However, in conventional screws the compression section must stop at some point to allow polymer to move forward to the metering section to create the desired output. As a consequence of this transition, some of the unmelted material is not subjected to high shear and is instead conveyed into the metering section unmelted. At that point any unmelt acts like an ice cube in water, drifting along and melting very slowly.

Polymers are poor conductors of heat. If the screw is long enough, polymer will eventually be completely melted by the heat conducted from the surrounding fully melted material. But if the screw is not long enough, some material will emerge from it as either unmelted or in a state where its temperature and viscosity characteristics are inconsistent with the surrounding polymer.

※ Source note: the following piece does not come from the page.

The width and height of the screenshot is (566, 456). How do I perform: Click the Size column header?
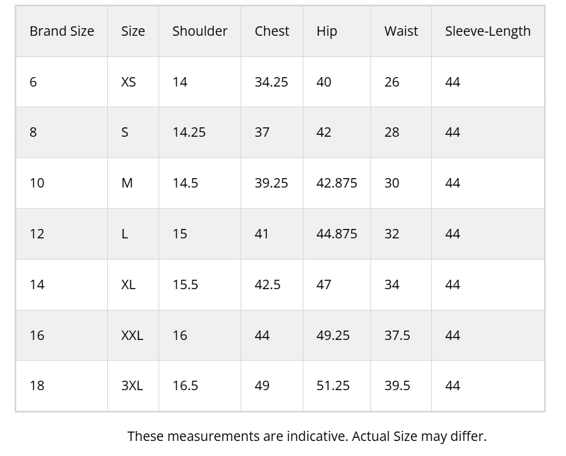pos(133,31)
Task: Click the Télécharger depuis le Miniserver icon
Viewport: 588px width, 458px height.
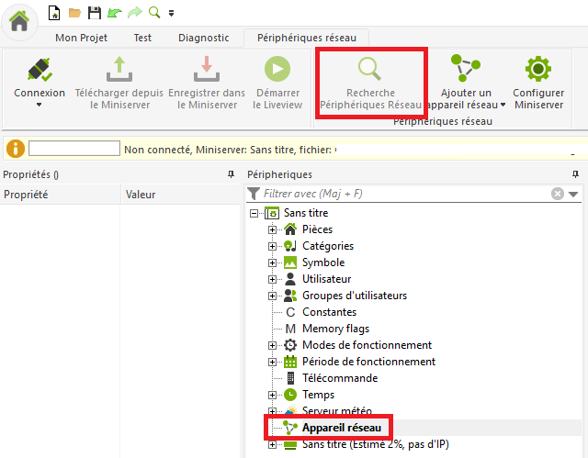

This will result in erratic die flow.

Calculating the amount of unmelt escaping into the metering section is complex and difficult to ascertain with complete accuracy, since it varies with screw speed. The typical solution is to equip the screw with a high-shear mixer, such as the widely used Maddock-style mixer, located somewhere in the metering section. This device forces the polymer to pass through very tight clearances, imparting high shear to complete melting.

Although it effectively serves its purpose of completely melting the material, these types of mixing devices have several disadvantages. First, forcing unmelted material through a tight clearance requires pressure, and that reduces the screw output and increases melt temperature.
Secondly, such a mixer does not correct the non-homogeneous melt-temperature problem, since the already melted polymer also gets subjected to additional shear, raising its temperature along with that of the unmelted polymer. This is particularly true if the mixer is located at or near the end of the screw so that no further homogenization and residence time is available.

A properly designed barrier screw, on the other hand, allows for complete elimination of unmelt while not restricting output. The unmelted polymer can be contained in the solids channel until it is melted, with the melted polymer contained in a second melt channel. This allows for the completion of melting to be “designed in.”

Additionally, the thermal history of the entire melt is more uniform since it was all melted the same way. And since the melting was completed well before the screw discharge, the melt is thermally homogeneous to encourage uniform die flow. This design also eliminates the need for a mixer in most cases.